WORK TASK :: All lines that hold the string "Given" should be copied. Find them in the listing below.
++++++
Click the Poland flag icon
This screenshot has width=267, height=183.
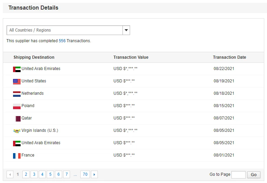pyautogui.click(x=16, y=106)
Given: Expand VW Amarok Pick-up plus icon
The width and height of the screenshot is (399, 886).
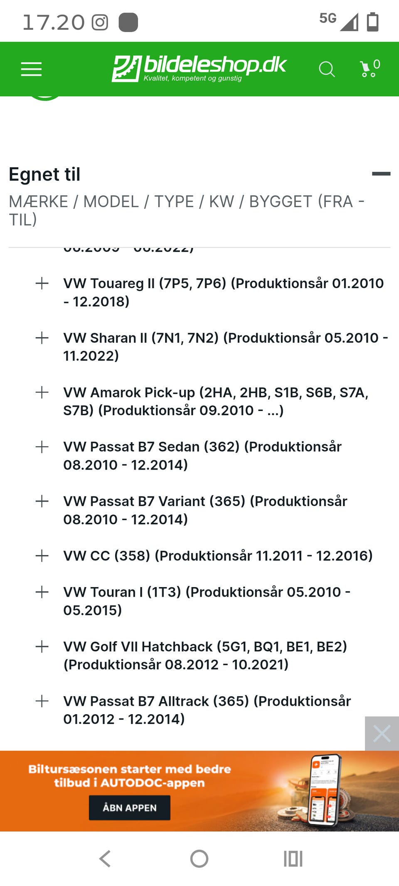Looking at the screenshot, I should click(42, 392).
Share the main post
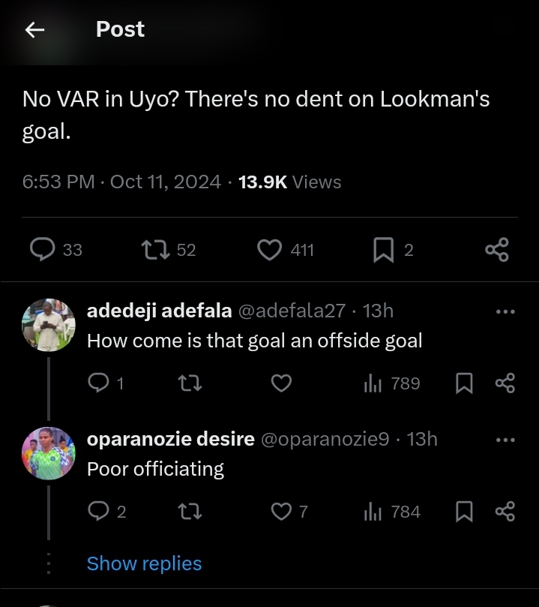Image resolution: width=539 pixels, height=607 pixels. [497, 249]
++++++
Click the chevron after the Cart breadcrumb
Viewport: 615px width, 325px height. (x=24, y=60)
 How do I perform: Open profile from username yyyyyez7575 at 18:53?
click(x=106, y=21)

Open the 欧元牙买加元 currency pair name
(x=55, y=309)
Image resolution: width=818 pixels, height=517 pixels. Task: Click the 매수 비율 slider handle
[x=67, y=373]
++++++
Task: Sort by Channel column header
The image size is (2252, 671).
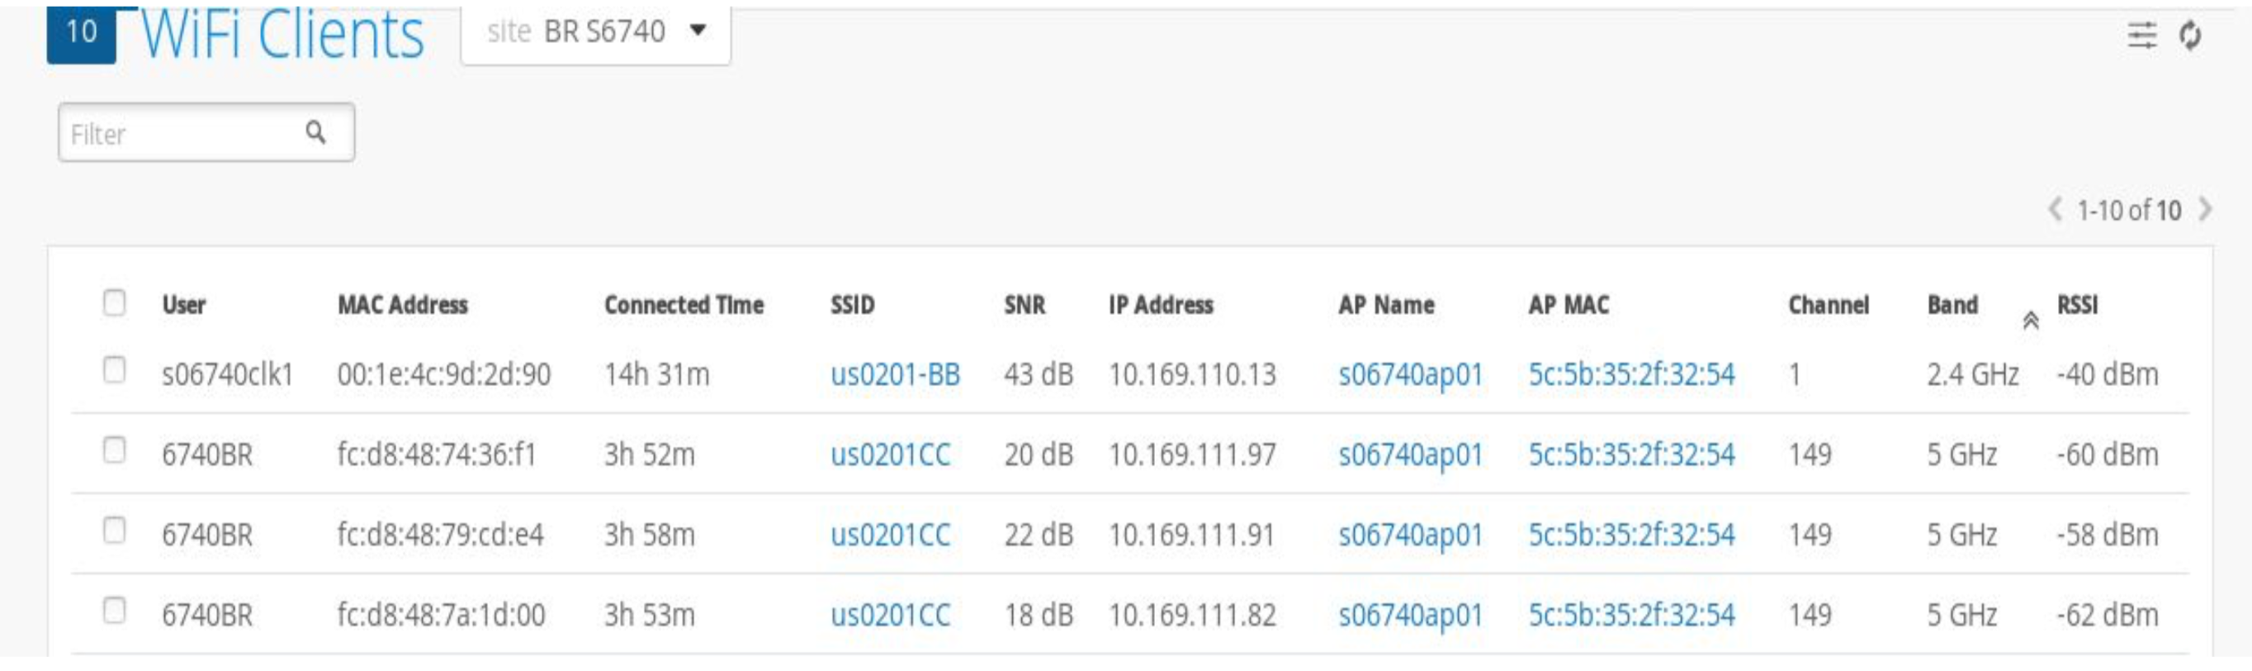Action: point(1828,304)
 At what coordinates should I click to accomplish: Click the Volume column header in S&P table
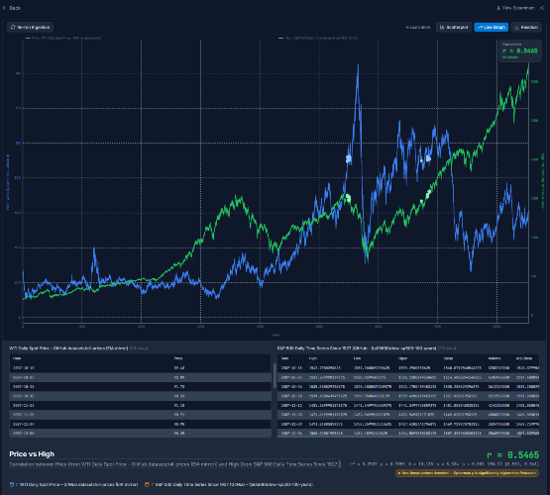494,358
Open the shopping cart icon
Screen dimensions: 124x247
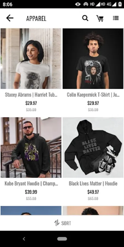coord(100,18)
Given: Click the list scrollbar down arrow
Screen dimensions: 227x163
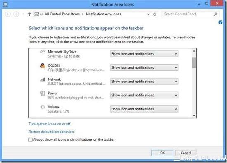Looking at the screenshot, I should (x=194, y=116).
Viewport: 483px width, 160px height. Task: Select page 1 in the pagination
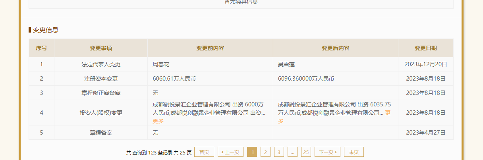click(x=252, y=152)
++++++
FINISHED EXERCISE ::
Given: Expand VW Amarok Pick-up plus icon
Given: Click the list scrollbar down arrow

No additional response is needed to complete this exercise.